### What to produce
No pictures belong in the copy. Set down exactly the lines from the one that contains "Given: Click the" through the end of the data.

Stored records
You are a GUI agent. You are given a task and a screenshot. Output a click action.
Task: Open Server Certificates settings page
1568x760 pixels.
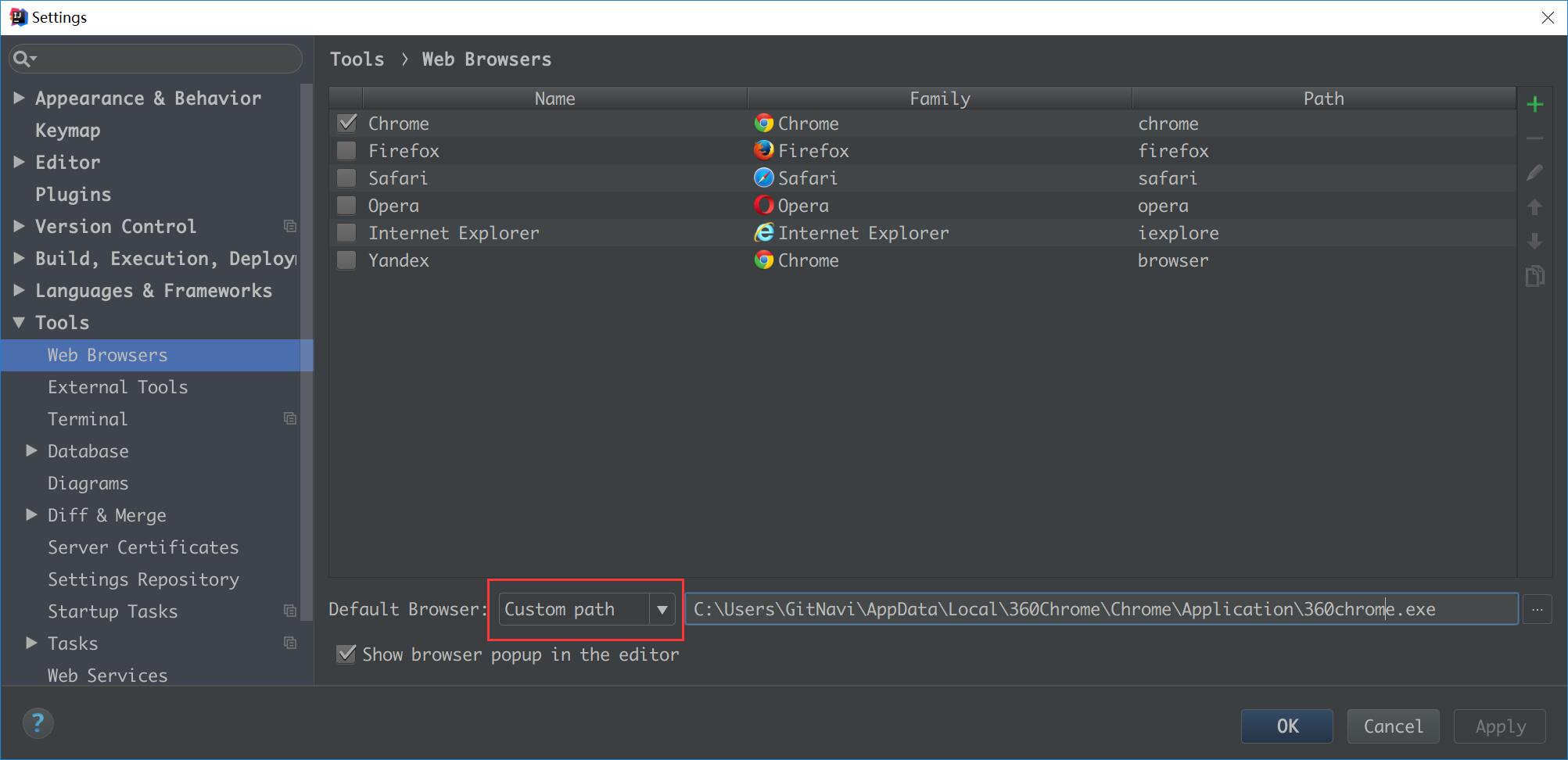(x=143, y=547)
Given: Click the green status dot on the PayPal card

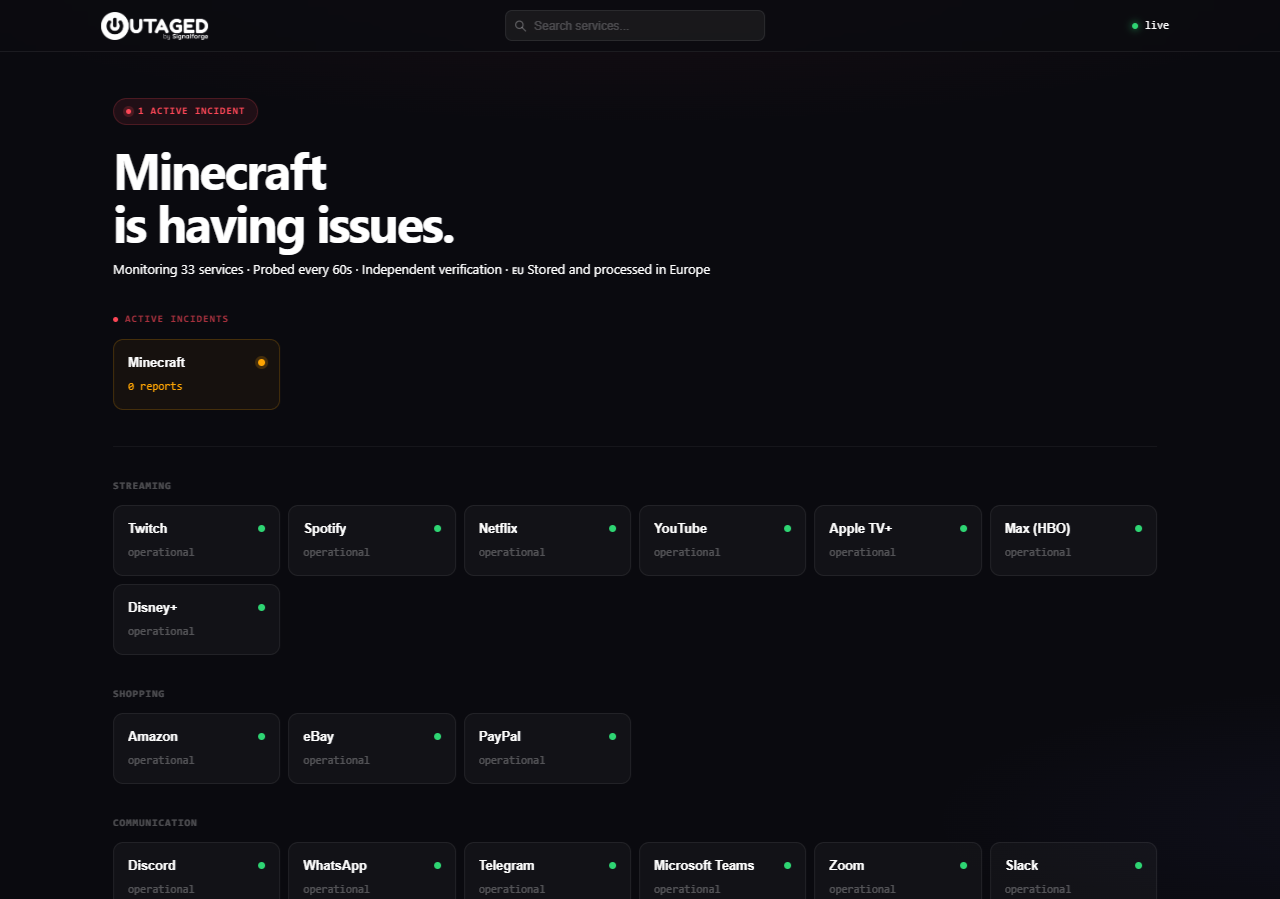Looking at the screenshot, I should click(x=612, y=736).
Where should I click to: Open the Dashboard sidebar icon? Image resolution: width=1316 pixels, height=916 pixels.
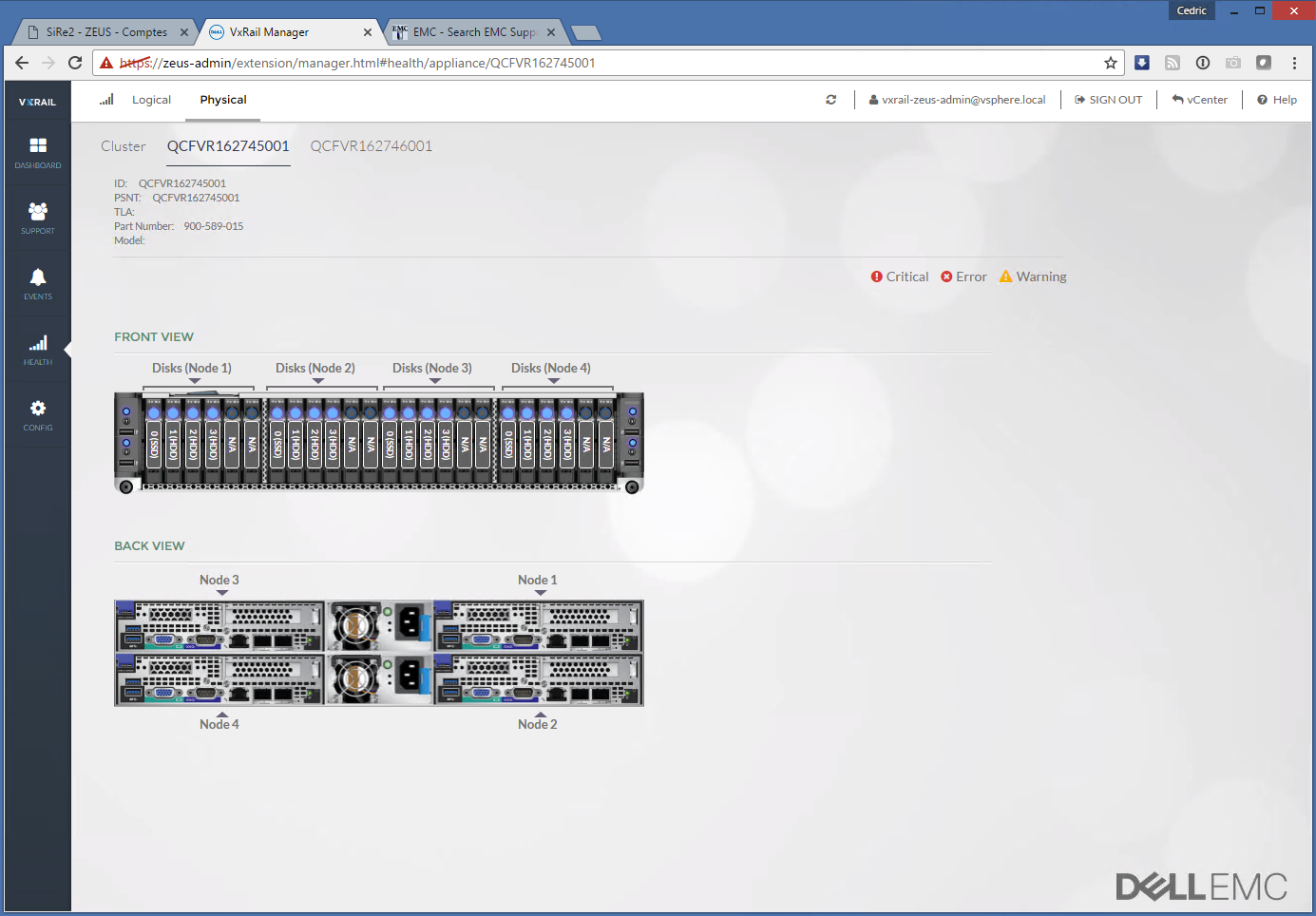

### Response
Given: Click the green status dot on the PayPal card

Looking at the screenshot, I should click(x=612, y=736).
Where should I click to: Open the Dashboard sidebar icon? Image resolution: width=1316 pixels, height=916 pixels.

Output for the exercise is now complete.